Perhaps appropriately, the evening took an improvised turn when Tomasello’s arrival was delayed, and Joe Farrell prepared the way with an improvised survey of moments in Sicilian history and culture. He discussed the varied peoples who from ancient times have held sway in Sicily and who made the island, in Lampedusa’s word, una colonia, and a colony whose landscape carries traces \of magnificent civilisations ‘which are not ours.’ Sicilian Theatre was to be the central theme of the evening, so he spoke briefly of the theatrical interests of the great veristi writers of the nineteen century, of the leading actors of that time – Angelo Musco and Giovanni Grasso – and of often troubled relations of Pirandello with the island of his birth.
These subjects were developed further when the Glasgow taxi service allowed Tomasello to make his appearance. Several chapters in Playtelling examine the disputes surrounding the tradition of the Cunto, specifically debates over its origins in the Middle Ages and revival and reshaping in the 18th/19th century. Tomasello briefly discussed the vastasata as well as Sicilian puppetry, the acting tradition, parallels with, and divergences from, the mainland Italian tradition of performance, the state of contemporary playwriting in Sicily which he judged to be healthy with several writers who deserved to reach a wider internal audience.

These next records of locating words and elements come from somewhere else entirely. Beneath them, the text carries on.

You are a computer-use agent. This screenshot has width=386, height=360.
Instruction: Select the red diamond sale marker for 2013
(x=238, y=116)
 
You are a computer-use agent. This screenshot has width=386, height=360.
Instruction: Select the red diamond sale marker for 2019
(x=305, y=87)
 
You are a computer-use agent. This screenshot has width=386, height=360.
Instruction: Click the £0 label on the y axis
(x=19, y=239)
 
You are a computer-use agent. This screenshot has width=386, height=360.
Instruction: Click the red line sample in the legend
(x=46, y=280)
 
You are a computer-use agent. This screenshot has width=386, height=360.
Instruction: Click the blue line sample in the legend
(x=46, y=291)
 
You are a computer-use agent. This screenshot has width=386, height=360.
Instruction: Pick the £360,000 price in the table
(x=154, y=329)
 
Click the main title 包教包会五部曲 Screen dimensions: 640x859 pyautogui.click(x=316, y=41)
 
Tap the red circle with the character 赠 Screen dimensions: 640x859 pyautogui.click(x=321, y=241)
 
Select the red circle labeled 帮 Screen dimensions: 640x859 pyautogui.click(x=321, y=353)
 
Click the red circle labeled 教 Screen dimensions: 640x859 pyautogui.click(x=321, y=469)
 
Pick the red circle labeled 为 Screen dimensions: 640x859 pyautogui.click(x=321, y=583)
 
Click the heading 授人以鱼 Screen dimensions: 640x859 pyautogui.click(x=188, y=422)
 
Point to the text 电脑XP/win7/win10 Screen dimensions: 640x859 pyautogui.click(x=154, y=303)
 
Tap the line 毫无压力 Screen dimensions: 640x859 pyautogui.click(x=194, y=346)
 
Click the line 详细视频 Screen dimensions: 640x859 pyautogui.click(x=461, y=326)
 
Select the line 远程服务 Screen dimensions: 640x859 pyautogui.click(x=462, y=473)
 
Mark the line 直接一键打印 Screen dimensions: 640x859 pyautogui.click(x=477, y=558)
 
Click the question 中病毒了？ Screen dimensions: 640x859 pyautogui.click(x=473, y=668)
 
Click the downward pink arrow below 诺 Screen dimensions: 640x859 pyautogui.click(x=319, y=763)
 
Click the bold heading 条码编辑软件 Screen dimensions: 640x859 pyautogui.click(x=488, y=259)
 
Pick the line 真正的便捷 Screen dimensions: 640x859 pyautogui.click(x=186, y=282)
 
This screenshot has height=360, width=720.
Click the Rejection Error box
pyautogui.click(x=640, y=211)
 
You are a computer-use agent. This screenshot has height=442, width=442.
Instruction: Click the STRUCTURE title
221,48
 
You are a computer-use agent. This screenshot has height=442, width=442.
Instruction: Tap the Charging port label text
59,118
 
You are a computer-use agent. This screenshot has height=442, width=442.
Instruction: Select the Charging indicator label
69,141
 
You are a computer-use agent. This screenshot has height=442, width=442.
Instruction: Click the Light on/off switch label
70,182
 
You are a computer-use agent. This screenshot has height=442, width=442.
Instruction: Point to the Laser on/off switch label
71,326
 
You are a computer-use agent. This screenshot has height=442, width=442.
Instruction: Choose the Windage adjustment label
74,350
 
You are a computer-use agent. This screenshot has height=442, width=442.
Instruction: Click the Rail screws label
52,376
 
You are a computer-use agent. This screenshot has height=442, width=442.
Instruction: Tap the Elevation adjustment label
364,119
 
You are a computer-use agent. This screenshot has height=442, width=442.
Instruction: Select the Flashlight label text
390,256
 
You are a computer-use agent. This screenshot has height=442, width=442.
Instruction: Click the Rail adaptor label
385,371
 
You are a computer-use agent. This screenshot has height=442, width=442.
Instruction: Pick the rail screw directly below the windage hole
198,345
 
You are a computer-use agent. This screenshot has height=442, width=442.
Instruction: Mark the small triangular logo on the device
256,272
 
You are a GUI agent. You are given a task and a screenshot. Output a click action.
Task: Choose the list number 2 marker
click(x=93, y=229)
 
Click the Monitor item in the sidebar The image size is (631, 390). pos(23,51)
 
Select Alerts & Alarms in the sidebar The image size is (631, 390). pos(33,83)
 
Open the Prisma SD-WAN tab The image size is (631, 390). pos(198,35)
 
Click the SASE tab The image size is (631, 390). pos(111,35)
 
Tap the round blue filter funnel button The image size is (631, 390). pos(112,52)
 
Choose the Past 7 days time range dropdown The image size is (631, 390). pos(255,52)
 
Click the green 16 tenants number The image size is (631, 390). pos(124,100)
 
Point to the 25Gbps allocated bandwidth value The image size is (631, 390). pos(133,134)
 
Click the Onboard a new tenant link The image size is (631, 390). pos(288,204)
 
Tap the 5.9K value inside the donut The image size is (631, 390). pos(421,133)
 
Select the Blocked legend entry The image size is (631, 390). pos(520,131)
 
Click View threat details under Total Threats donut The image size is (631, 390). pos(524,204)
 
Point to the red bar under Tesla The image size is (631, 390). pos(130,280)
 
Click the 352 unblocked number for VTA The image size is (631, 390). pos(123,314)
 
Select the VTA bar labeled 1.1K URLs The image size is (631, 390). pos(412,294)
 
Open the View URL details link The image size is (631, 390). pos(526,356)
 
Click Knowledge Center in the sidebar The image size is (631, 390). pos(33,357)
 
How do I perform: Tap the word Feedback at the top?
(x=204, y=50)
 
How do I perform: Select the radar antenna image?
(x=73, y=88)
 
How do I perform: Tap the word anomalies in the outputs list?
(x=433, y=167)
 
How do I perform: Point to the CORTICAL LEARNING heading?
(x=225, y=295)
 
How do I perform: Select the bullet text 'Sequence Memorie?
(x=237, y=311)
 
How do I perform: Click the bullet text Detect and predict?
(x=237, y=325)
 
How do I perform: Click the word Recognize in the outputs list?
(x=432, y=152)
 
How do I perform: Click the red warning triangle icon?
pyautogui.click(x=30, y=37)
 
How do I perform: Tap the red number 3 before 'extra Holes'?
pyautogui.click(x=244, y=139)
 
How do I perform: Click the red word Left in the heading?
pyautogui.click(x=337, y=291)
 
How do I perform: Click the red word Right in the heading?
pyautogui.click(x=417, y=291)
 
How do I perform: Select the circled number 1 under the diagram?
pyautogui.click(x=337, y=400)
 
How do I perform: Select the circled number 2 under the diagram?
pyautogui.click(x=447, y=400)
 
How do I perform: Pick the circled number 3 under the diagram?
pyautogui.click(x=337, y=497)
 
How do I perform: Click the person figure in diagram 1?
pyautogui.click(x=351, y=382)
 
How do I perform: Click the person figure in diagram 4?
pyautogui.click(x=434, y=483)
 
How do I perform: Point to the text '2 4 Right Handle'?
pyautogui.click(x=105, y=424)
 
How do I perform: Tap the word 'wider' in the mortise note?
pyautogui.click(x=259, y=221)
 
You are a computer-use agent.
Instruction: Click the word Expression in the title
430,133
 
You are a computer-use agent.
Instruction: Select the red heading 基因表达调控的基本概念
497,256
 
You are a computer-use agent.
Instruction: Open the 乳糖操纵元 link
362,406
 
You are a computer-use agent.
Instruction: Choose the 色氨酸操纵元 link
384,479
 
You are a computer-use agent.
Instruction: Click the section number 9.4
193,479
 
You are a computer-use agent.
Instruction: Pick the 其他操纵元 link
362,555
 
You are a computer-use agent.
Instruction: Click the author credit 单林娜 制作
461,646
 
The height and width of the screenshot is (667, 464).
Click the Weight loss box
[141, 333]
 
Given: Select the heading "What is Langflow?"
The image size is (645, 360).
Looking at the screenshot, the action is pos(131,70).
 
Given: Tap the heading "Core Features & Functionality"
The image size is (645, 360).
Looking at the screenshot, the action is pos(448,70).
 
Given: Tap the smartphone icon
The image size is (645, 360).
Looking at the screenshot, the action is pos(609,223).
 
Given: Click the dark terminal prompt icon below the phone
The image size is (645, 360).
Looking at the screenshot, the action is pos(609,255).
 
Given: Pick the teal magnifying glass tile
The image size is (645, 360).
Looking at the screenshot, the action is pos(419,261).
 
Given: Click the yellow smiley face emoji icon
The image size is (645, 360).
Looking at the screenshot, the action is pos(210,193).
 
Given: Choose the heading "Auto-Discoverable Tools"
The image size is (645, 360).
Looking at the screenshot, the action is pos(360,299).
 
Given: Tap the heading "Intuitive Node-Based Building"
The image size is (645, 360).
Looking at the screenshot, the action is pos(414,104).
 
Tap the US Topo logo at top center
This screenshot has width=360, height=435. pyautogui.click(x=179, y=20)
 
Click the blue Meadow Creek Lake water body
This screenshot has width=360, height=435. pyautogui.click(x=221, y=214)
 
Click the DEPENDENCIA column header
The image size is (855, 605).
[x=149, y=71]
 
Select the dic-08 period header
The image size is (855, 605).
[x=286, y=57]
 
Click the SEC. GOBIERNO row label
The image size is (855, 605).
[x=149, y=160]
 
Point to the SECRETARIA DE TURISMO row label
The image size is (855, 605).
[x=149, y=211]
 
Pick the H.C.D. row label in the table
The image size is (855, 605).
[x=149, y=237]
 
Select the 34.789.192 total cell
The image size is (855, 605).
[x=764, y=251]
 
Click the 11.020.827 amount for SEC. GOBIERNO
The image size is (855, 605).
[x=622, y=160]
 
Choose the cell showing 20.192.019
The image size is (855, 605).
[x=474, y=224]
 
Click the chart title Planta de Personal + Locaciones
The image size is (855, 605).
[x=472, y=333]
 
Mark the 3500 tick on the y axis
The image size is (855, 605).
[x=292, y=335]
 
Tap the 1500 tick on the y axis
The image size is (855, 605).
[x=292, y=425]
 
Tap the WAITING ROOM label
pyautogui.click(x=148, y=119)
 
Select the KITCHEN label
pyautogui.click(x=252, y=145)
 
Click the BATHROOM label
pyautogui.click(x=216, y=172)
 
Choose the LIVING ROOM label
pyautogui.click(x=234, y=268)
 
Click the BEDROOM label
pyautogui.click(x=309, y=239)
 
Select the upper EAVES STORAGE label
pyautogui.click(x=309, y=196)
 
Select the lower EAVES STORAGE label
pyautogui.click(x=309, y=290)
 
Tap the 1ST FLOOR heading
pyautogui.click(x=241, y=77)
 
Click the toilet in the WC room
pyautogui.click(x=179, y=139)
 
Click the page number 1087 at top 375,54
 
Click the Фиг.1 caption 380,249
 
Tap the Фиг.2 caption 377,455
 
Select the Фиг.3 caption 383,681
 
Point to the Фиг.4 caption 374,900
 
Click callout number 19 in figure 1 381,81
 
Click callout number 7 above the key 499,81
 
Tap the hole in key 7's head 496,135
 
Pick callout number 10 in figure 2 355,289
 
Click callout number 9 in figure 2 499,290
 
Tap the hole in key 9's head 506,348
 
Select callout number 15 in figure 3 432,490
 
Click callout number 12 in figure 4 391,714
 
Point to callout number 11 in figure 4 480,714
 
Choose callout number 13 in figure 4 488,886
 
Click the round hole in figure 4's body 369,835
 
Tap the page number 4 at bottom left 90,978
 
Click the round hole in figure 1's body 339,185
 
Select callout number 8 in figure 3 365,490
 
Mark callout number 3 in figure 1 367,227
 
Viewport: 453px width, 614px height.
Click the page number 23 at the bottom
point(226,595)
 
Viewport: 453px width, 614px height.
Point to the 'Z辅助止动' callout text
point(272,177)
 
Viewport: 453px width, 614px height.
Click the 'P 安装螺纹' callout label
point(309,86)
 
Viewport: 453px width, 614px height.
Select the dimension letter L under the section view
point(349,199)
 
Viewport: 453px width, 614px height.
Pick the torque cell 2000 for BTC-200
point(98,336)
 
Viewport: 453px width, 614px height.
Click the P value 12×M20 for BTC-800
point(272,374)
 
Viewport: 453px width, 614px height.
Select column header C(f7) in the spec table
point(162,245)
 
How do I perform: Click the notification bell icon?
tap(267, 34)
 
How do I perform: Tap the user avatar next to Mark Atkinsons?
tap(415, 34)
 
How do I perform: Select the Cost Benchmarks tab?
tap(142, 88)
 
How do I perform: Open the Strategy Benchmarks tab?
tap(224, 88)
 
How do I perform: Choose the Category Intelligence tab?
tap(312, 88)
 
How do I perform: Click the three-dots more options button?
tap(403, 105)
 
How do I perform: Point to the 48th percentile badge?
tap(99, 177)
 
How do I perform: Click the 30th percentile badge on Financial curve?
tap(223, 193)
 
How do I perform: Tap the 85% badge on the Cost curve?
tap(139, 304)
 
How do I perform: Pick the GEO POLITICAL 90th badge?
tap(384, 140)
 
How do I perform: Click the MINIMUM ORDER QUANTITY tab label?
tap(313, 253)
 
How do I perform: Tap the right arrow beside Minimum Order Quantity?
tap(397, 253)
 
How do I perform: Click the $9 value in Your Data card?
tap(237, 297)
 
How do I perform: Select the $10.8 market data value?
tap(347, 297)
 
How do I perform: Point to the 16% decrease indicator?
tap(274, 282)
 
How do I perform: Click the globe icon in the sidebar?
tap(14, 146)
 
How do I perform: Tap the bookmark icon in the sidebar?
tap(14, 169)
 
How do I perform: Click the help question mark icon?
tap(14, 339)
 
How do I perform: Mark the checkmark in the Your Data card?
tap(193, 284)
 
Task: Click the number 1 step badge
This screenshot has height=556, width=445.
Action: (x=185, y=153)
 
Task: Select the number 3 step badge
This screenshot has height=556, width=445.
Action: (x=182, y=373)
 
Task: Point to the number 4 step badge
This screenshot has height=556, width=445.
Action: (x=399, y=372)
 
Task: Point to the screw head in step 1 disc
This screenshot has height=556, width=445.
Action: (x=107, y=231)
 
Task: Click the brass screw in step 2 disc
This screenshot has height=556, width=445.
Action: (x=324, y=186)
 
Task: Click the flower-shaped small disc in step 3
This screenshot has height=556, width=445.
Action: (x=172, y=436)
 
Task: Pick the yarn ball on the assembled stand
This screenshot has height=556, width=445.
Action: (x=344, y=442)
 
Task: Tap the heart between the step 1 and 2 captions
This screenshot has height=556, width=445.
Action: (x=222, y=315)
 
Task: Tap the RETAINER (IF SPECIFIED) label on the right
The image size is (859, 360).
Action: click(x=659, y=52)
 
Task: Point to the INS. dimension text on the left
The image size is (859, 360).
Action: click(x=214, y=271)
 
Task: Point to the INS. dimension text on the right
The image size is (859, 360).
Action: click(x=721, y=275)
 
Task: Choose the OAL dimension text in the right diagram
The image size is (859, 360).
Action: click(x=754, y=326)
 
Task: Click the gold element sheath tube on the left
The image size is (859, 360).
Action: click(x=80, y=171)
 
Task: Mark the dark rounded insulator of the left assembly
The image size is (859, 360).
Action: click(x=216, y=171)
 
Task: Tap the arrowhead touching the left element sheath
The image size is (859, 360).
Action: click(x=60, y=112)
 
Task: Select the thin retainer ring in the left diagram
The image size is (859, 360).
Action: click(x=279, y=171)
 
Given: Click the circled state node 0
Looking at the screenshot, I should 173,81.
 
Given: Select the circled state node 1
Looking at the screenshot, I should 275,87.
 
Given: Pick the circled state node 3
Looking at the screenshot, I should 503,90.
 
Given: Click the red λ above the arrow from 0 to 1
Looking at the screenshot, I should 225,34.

The evening was rounded by a Q&A with Enza De Francisci on Tomasello’s own dramatic works. Tomasello has written several plays and has also performed some of his own monologues, an activity which gives him the right to be regarded not only as an academic but as an actor-author in the mainstream Italian tradition. To conclude, Tomasello led a sparkling performance of an intriguing adaptation of Re Artú sull’Etna by Arturo Graf (1984), the retelling of a Sicilian myth on the destiny of King Arthur, who ended up in a splendid cavern in Mount Etna. Translations of the play, performed in a mix of Italian and Sicilian, were provided in handouts by Enza and Michela Calcagni from Comites on the origins of the legend.